TO DO: The answer consists of the lines from the line holding "527x413 pixels. How" through the last line of the entries, retyped exactly, and nothing else. No pictures belong in it.

Entries taken from a collection:

=======

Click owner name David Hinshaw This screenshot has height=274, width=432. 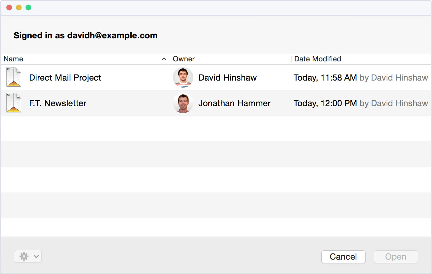(x=228, y=78)
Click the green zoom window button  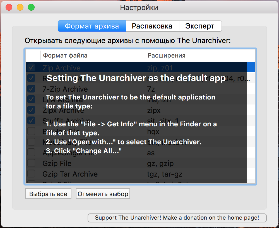pos(31,7)
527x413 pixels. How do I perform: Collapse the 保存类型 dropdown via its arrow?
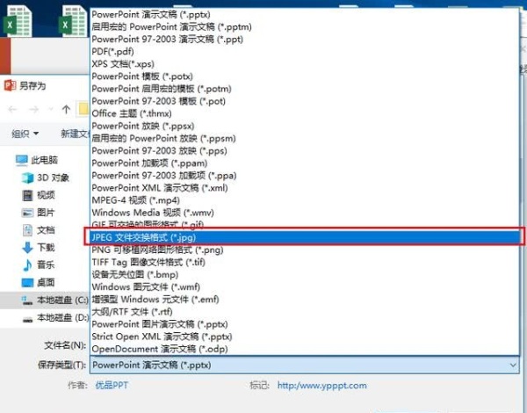[513, 365]
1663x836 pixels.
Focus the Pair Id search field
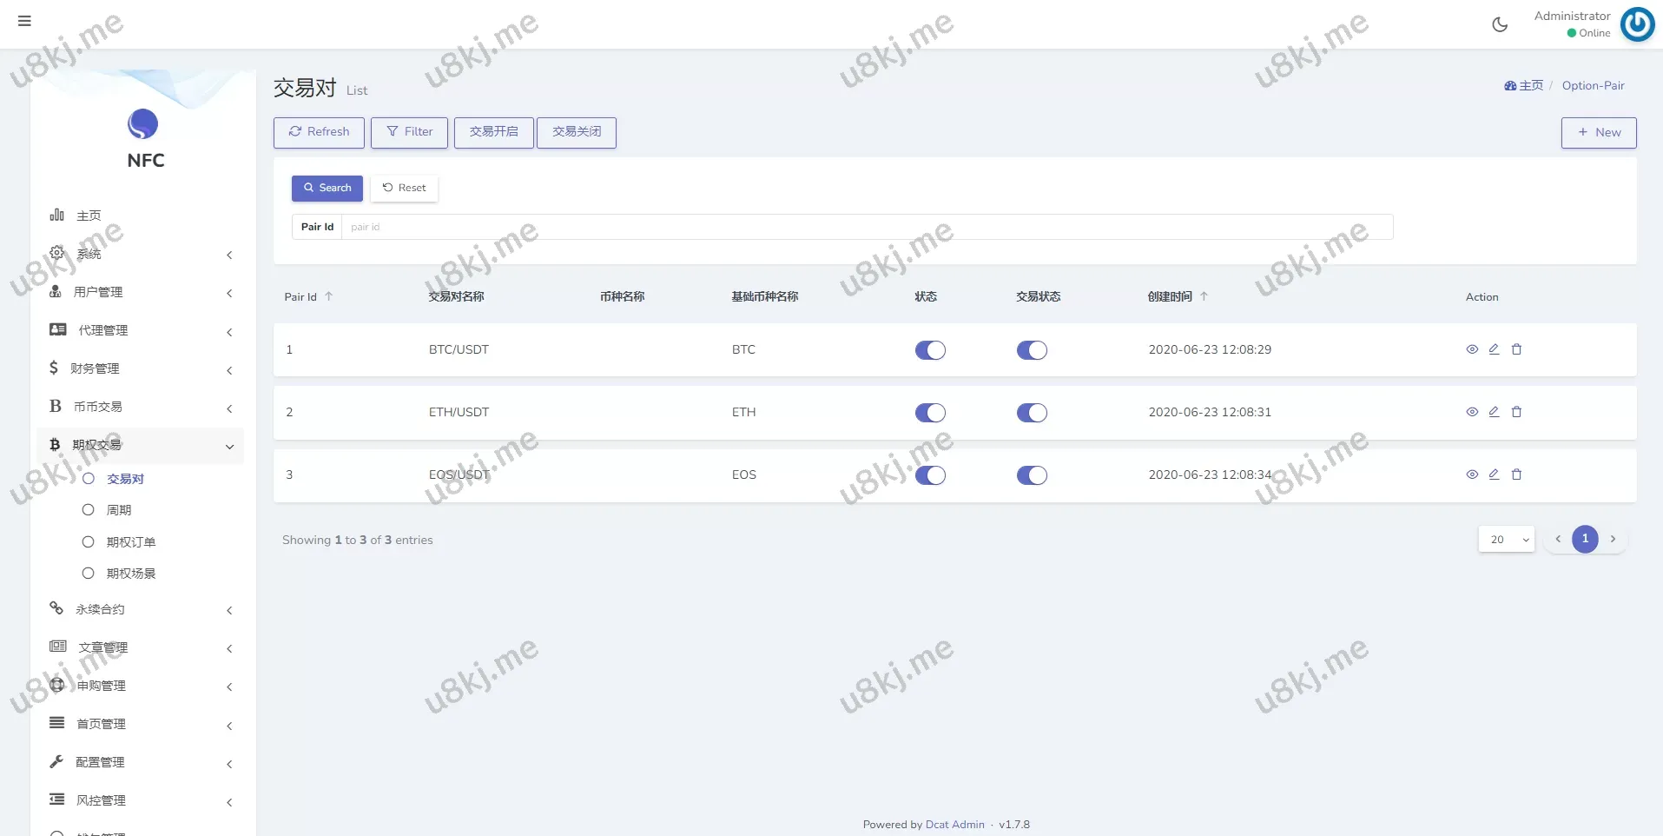tap(866, 227)
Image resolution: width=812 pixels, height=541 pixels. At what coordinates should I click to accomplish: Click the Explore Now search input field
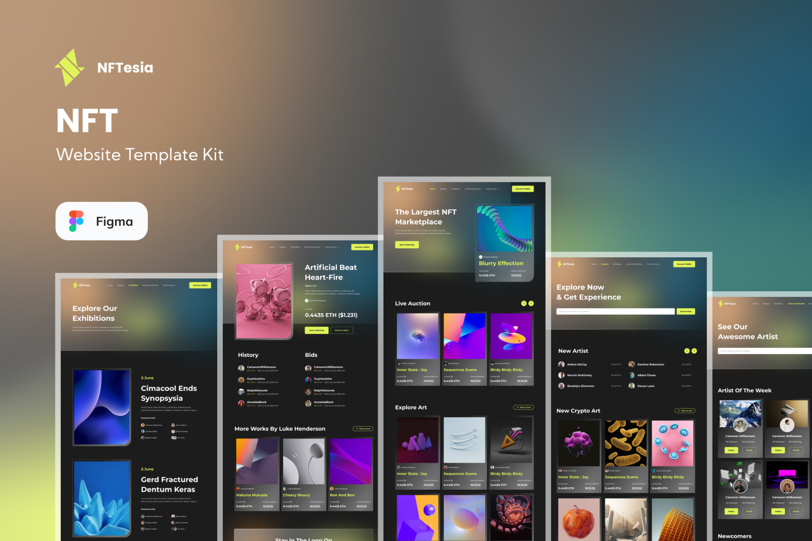click(615, 312)
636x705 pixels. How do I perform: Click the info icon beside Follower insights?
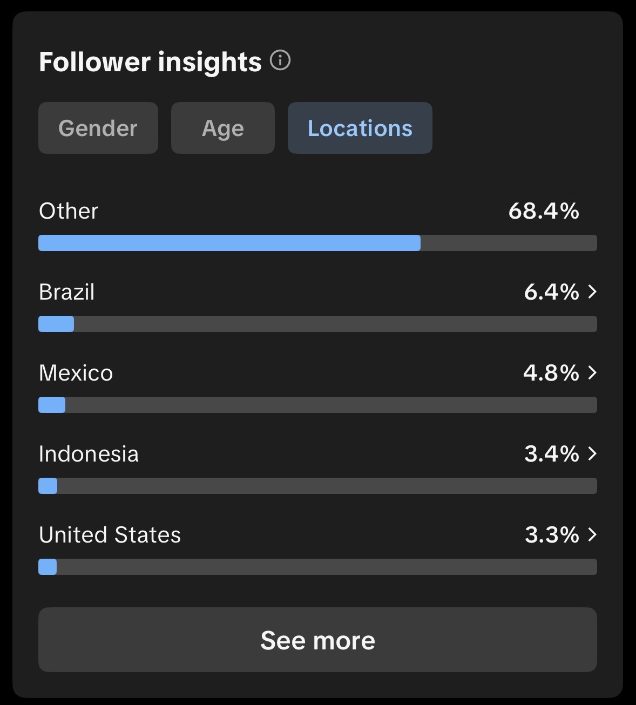[280, 60]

=======

EXPECTED OUTPUT:
527x413 pixels. How do I perform: Collapse the 保存类型 dropdown via its arrow?
[513, 365]
1663x836 pixels.
Focus the Pair Id search field
tap(866, 227)
Image resolution: width=812 pixels, height=541 pixels. At what coordinates should I click to accomplish: Click the Explore Now search input field
click(615, 312)
636x705 pixels. How do I perform: Click the info icon beside Follower insights?
[280, 60]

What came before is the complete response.